## Exercise
Retyping should cover only the lines from the one containing "Task: Click the @Uzochukwukwalu2 handle" through the final line of the records, with pictures omitted.

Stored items
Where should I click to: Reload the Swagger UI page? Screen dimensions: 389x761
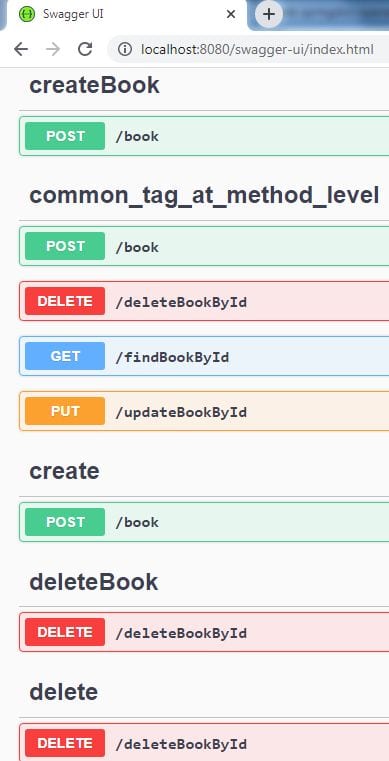pyautogui.click(x=85, y=49)
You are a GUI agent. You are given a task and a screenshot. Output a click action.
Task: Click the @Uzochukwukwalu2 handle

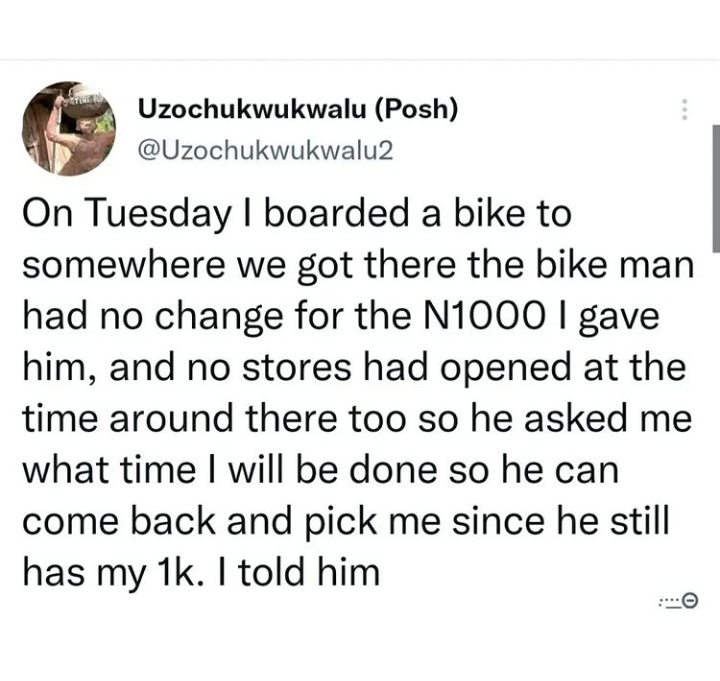tap(264, 149)
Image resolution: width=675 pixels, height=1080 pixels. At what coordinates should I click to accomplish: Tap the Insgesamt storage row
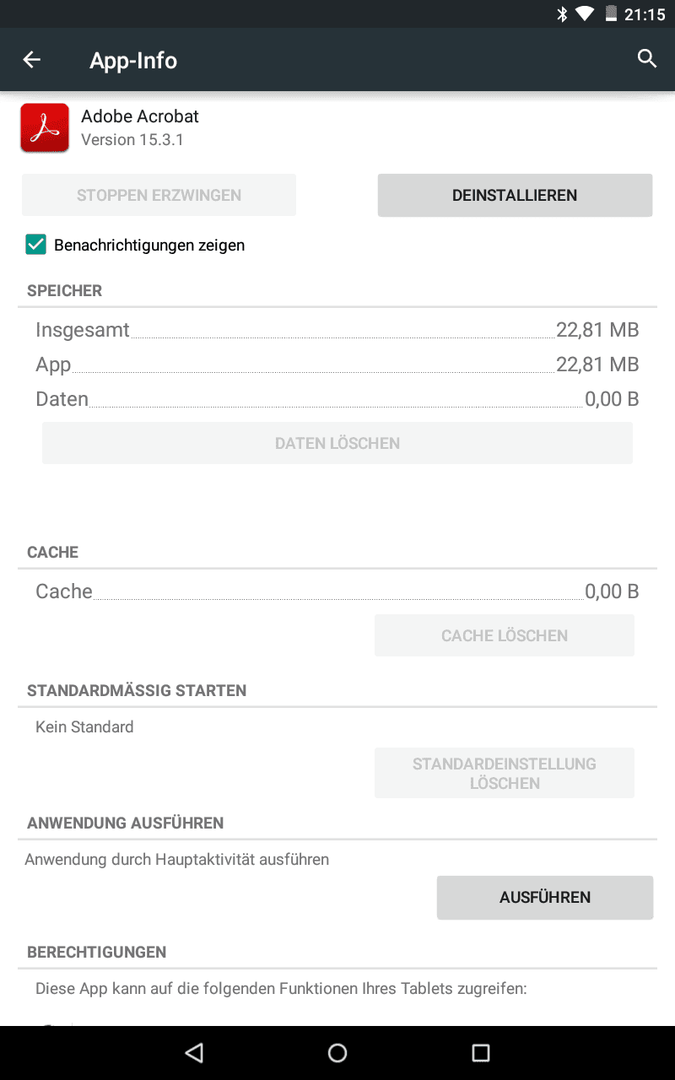click(338, 330)
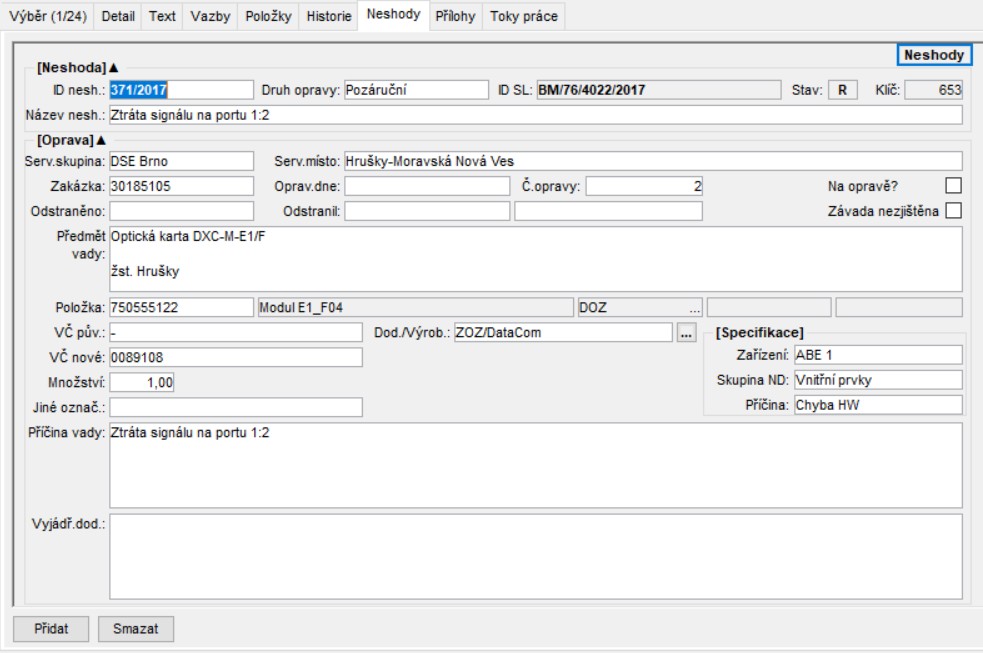
Task: Click the empty Vyjádř.dod. text area
Action: pyautogui.click(x=535, y=556)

## Answer space
Task: Click the @Uzochukwukwalu2 handle

tap(264, 149)
Image resolution: width=675 pixels, height=1080 pixels. At what coordinates should I click to accomplish: Tap the Insgesamt storage row
click(338, 330)
Task: Click the empty Vyjádř.dod. text area
Action: pyautogui.click(x=535, y=556)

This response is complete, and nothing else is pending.